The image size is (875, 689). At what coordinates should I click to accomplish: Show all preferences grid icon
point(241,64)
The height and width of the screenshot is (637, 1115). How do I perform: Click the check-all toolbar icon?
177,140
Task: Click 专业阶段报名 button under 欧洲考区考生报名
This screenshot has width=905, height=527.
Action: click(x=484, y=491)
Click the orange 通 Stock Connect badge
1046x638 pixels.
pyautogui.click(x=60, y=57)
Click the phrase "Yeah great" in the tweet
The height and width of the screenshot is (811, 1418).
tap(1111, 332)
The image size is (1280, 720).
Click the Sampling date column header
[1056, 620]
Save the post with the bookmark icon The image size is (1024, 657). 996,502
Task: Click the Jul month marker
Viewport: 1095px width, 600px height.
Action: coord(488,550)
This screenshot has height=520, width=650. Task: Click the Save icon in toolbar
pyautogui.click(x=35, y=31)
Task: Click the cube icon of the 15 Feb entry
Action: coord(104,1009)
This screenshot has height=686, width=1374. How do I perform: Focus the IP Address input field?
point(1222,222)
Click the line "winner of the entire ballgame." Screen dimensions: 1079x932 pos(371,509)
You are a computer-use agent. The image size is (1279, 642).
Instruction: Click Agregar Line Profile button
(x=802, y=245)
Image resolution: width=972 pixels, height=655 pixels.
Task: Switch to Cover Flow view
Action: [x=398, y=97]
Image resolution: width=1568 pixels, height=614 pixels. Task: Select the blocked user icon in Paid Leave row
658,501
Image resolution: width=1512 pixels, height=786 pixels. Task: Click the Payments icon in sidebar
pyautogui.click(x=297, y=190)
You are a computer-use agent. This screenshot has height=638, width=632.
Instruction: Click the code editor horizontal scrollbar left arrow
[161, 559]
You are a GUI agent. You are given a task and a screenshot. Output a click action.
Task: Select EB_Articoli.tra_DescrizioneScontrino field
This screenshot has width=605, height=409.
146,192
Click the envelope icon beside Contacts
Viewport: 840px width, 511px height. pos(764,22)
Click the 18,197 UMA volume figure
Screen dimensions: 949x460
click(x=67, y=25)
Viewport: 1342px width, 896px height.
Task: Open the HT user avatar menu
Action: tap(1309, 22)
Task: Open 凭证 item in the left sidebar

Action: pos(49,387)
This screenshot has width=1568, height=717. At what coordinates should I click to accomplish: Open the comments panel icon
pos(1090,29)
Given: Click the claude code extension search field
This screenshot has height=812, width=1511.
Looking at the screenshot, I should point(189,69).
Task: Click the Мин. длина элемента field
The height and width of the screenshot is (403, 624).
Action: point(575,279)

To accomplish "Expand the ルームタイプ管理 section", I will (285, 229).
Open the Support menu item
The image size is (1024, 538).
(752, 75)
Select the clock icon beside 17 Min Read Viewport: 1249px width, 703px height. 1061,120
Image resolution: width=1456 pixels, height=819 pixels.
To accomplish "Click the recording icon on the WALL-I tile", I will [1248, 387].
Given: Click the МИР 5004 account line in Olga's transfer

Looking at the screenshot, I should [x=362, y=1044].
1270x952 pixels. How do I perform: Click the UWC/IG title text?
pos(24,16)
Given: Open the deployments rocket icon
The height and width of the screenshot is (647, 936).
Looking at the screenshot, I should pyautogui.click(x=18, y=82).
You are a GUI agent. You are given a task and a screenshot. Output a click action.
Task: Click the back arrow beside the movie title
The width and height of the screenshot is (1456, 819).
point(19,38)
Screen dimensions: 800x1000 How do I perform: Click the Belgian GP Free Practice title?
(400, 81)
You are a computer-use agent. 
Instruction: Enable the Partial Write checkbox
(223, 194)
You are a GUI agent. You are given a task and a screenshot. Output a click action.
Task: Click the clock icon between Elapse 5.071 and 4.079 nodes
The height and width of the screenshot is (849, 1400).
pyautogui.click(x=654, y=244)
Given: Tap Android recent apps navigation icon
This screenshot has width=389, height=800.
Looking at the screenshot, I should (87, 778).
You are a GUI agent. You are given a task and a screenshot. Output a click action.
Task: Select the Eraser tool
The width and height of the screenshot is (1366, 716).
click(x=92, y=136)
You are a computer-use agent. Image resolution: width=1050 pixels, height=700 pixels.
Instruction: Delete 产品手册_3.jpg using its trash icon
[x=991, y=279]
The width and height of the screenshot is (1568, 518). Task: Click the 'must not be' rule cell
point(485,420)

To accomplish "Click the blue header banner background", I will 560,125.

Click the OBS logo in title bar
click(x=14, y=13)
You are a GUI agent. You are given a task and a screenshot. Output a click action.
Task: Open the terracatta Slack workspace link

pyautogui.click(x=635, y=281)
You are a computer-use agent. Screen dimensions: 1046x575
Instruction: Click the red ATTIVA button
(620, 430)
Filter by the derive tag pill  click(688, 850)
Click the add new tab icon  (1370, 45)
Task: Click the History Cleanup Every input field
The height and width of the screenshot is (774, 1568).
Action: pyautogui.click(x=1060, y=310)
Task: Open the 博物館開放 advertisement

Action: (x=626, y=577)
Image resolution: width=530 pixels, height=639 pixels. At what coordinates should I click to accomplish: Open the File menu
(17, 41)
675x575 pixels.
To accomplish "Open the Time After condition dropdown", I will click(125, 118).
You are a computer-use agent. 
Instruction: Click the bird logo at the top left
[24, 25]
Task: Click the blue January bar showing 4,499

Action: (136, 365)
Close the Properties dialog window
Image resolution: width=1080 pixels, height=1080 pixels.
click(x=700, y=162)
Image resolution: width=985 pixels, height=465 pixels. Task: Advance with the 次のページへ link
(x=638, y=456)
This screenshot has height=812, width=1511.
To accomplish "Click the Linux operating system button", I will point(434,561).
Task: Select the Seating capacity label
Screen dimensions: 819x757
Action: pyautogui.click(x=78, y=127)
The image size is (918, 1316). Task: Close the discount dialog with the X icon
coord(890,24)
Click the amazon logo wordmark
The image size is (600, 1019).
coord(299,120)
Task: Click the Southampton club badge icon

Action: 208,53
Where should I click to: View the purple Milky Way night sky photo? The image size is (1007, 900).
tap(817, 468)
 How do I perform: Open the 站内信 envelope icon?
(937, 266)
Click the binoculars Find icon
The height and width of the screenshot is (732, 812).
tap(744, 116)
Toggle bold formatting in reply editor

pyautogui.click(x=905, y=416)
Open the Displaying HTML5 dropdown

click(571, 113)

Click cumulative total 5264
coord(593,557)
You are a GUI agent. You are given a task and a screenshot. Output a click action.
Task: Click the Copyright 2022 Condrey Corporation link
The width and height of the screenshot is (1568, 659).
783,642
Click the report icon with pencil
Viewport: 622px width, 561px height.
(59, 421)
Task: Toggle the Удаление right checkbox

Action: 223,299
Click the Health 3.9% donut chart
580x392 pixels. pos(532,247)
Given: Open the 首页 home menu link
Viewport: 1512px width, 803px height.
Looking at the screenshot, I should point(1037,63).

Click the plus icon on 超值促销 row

→ Aim of the exercise
Every line of the records should be reproduced exactly.

→ Task output
The image size is (875, 689). At what coordinates should I click to accomplish: Show all preferences grid icon
point(241,64)
The height and width of the screenshot is (637, 1115). How do I perform: Click the check-all toolbar icon?
177,140
Task: Click 专业阶段报名 button under 欧洲考区考生报名
This screenshot has width=905, height=527.
Action: click(x=484, y=491)
Click the orange 通 Stock Connect badge
1046x638 pixels.
pyautogui.click(x=60, y=57)
Click the phrase "Yeah great" in the tweet
The height and width of the screenshot is (811, 1418).
tap(1111, 332)
The image size is (1280, 720).
Click the Sampling date column header
[1056, 620]
Save the post with the bookmark icon The image size is (1024, 657). 996,502
Task: Click the Jul month marker
Viewport: 1095px width, 600px height.
Action: coord(488,550)
This screenshot has height=520, width=650. Task: Click the Save icon in toolbar
pyautogui.click(x=35, y=31)
Task: Click the cube icon of the 15 Feb entry
Action: coord(104,1009)
This screenshot has height=686, width=1374. How do I perform: Focus the IP Address input field?
point(1222,222)
Click the line "winner of the entire ballgame." Screen dimensions: 1079x932 pos(371,509)
You are a computer-use agent. The image size is (1279, 642).
Instruction: Click Agregar Line Profile button
(x=802, y=245)
Image resolution: width=972 pixels, height=655 pixels.
Task: Switch to Cover Flow view
Action: [x=398, y=97]
Image resolution: width=1568 pixels, height=614 pixels. Task: Select the blocked user icon in Paid Leave row
658,501
Image resolution: width=1512 pixels, height=786 pixels. Task: Click the Payments icon in sidebar
pyautogui.click(x=297, y=190)
You are a computer-use agent. This screenshot has height=638, width=632.
Instruction: Click the code editor horizontal scrollbar left arrow
[161, 559]
You are a GUI agent. You are given a task and a screenshot. Output a click action.
Task: Select EB_Articoli.tra_DescrizioneScontrino field
This screenshot has width=605, height=409.
146,192
Click the envelope icon beside Contacts
Viewport: 840px width, 511px height. pos(764,22)
Click the 18,197 UMA volume figure
Screen dimensions: 949x460
click(x=67, y=25)
Viewport: 1342px width, 896px height.
Task: Open the HT user avatar menu
Action: tap(1309, 22)
Task: Open 凭证 item in the left sidebar

Action: pos(49,387)
This screenshot has width=1568, height=717. At what coordinates should I click to accomplish: Open the comments panel icon
pos(1090,29)
Given: Click the claude code extension search field
This screenshot has height=812, width=1511.
Looking at the screenshot, I should point(189,69).
Task: Click the Мин. длина элемента field
The height and width of the screenshot is (403, 624).
Action: point(575,279)

To accomplish "Expand the ルームタイプ管理 section", I will (285, 229).
Open the Support menu item
The image size is (1024, 538).
(752, 75)
Select the clock icon beside 17 Min Read Viewport: 1249px width, 703px height. 1061,120
Image resolution: width=1456 pixels, height=819 pixels.
To accomplish "Click the recording icon on the WALL-I tile", I will [1248, 387].
Given: Click the МИР 5004 account line in Olga's transfer

Looking at the screenshot, I should [x=362, y=1044].
1270x952 pixels. How do I perform: Click the UWC/IG title text?
pos(24,16)
Given: Open the deployments rocket icon
The height and width of the screenshot is (647, 936).
Looking at the screenshot, I should pyautogui.click(x=18, y=82).
You are a GUI agent. You are given a task and a screenshot. Output a click action.
Task: Click the back arrow beside the movie title
The width and height of the screenshot is (1456, 819).
point(19,38)
Screen dimensions: 800x1000 How do I perform: Click the Belgian GP Free Practice title?
(400, 81)
You are a computer-use agent. 
Instruction: Enable the Partial Write checkbox
(223, 194)
You are a GUI agent. You are given a task and a screenshot. Output a click action.
Task: Click the clock icon between Elapse 5.071 and 4.079 nodes
The height and width of the screenshot is (849, 1400).
pyautogui.click(x=654, y=244)
Given: Tap Android recent apps navigation icon
This screenshot has width=389, height=800.
Looking at the screenshot, I should (87, 778).
You are a GUI agent. You are given a task and a screenshot. Output a click action.
Task: Select the Eraser tool
The width and height of the screenshot is (1366, 716).
click(x=92, y=136)
You are a computer-use agent. Image resolution: width=1050 pixels, height=700 pixels.
Instruction: Delete 产品手册_3.jpg using its trash icon
[x=991, y=279]
The width and height of the screenshot is (1568, 518). Task: Click the 'must not be' rule cell
point(485,420)

To accomplish "Click the blue header banner background", I will 560,125.

Click the OBS logo in title bar
click(x=14, y=13)
You are a GUI agent. You are given a task and a screenshot. Output a click action.
Task: Open the terracatta Slack workspace link

pyautogui.click(x=635, y=281)
You are a computer-use agent. Screen dimensions: 1046x575
Instruction: Click the red ATTIVA button
(620, 430)
Filter by the derive tag pill  click(688, 850)
Click the add new tab icon  (1370, 45)
Task: Click the History Cleanup Every input field
The height and width of the screenshot is (774, 1568).
Action: pyautogui.click(x=1060, y=310)
Task: Open the 博物館開放 advertisement

Action: (x=626, y=577)
Image resolution: width=530 pixels, height=639 pixels. At what coordinates should I click to accomplish: Open the File menu
(17, 41)
675x575 pixels.
To accomplish "Open the Time After condition dropdown", I will click(125, 118).
You are a computer-use agent. 
Instruction: Click the bird logo at the top left
[24, 25]
Task: Click the blue January bar showing 4,499

Action: (136, 365)
Close the Properties dialog window
Image resolution: width=1080 pixels, height=1080 pixels.
click(x=700, y=162)
Image resolution: width=985 pixels, height=465 pixels. Task: Advance with the 次のページへ link
(x=638, y=456)
This screenshot has height=812, width=1511.
To accomplish "Click the Linux operating system button", I will point(434,561).
Task: Select the Seating capacity label
Screen dimensions: 819x757
Action: pyautogui.click(x=78, y=127)
The image size is (918, 1316). Task: Close the discount dialog with the X icon
coord(890,24)
Click the amazon logo wordmark
The image size is (600, 1019).
coord(299,120)
Task: Click the Southampton club badge icon

Action: 208,53
Where should I click to: View the purple Milky Way night sky photo? The image size is (1007, 900).
tap(817, 468)
 How do I perform: Open the 站内信 envelope icon?
(937, 266)
Click the binoculars Find icon
The height and width of the screenshot is (732, 812).
tap(744, 116)
Toggle bold formatting in reply editor

pyautogui.click(x=905, y=416)
Open the Displaying HTML5 dropdown

click(571, 113)

Click cumulative total 5264
coord(593,557)
You are a GUI agent. You are given a task and a screenshot. Output a click action.
Task: Click the Copyright 2022 Condrey Corporation link
The width and height of the screenshot is (1568, 659).
783,642
Click the report icon with pencil
Viewport: 622px width, 561px height.
(59, 421)
Task: Toggle the Удаление right checkbox

Action: 223,299
Click the Health 3.9% donut chart
580x392 pixels. pos(532,247)
Given: Open the 首页 home menu link
Viewport: 1512px width, 803px height.
Looking at the screenshot, I should point(1037,63).

Click the plus icon on 超值促销 row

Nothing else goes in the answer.